【焦点】対北強硬政策からの転換期待
福田新政権が発足
九月十二日、安倍首相が突然辞任したことにともない、日本の政局は後継首相の選出に焦点が移った。自民党総裁選には福田康夫・元官房長官と麻生太郎・幹事長が立候補したが、二十三日の投開票で福田氏が多数の派閥からの票を取りまとめて圧勝し、二十五日国会での首班指名を受けて福田新首相が誕生した。
安倍前首相が進めた強硬一辺倒の対北朝鮮(朝鮮民主主義人民共和国)政策は、急進展する東アジア情勢の中で、完全に行き詰まりを見せていただけに、ハト派の代表格といわれる福田首相がどのような対北朝鮮政策をとるのかは、大きな関心事となっている。まだ新首相の所信表明演説が行われていないため、まとまった政策は表明されていないが、総裁選などを通じての発言から、おおよそ推測することはできよう。
福田首相は十五日の総裁選共同会見で「対話と圧力の基本姿勢は変わらないが、昨今は交渉する余地がない情勢だ。姿勢や意欲が伝わる工夫をしないといけない」として、強硬路線の麻生幹事長との対比を見せて、注目を集めた。さらに十七日に大阪で開かれた街頭演説会では、拉致問題に言及して「わたしの手で問題を解決したい」と言明し、対話を通じた朝日国交正常化の実現に決意を示したといわれている。「圧力」を否定しないが、それだけでは事態は打開できず、対話による交渉を追及しなければならない、との考えのようだ。また、過去の歴史清算問題については、日本の植民地支配と侵略への反省と謝罪を表明した一九九五年の村山首相談話を継承する考えを示している。また、靖国神社参拝問題についても、「相手(韓国、中国)が嫌がることを敢えてする必要はない」と言い切った。こうした姿勢を大いに歓迎したい。

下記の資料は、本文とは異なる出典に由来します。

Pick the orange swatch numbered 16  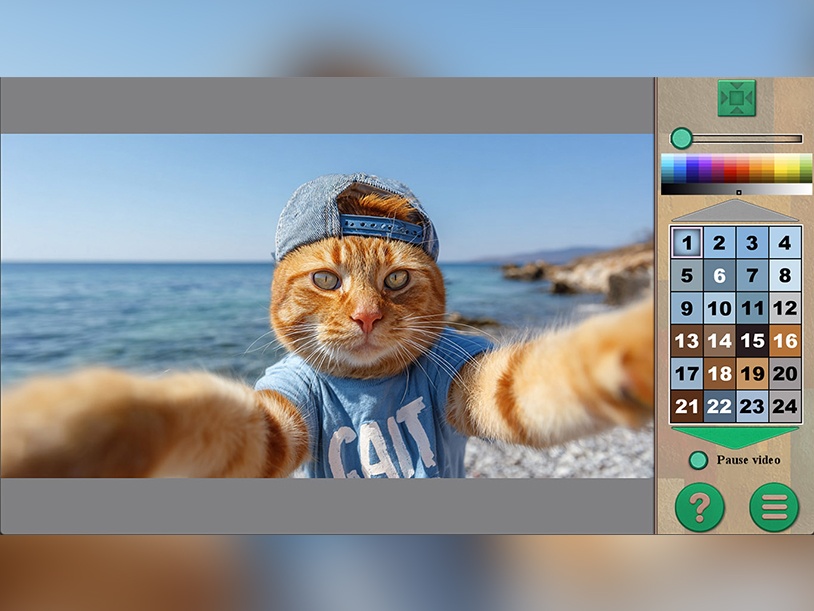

安倍首相の辞任後、韓国や中国のマスコミは「次期首相が誰であれ、右傾化を抑えて均衡感覚を備えた人物であるよう希望する」(十三日、韓国・京郷新聞)、「福田氏はアジア外交を重視し、首相の靖国神社参拝に賛成していない」(十三日、中国・新京報)として、福田首相の登場に期待感をにじませていた。これは政府次元でも同様であろう。
しかし、政策は実際に行われてこそ価値があり、評価の対象となるものだ。まずは十月十三日に期限切れとなる北朝鮮への経済制裁措置を延長しないことだ。あわせて北の水害復旧支援も行えばさらによいだろう。そして、朝日国交交渉作業部会で、ピョンヤン宣言に基づいて対話と交渉を誠実に進めていくことだ。福田政権がどのように出てくるか、南北はもちろん東アジア各国は注目している。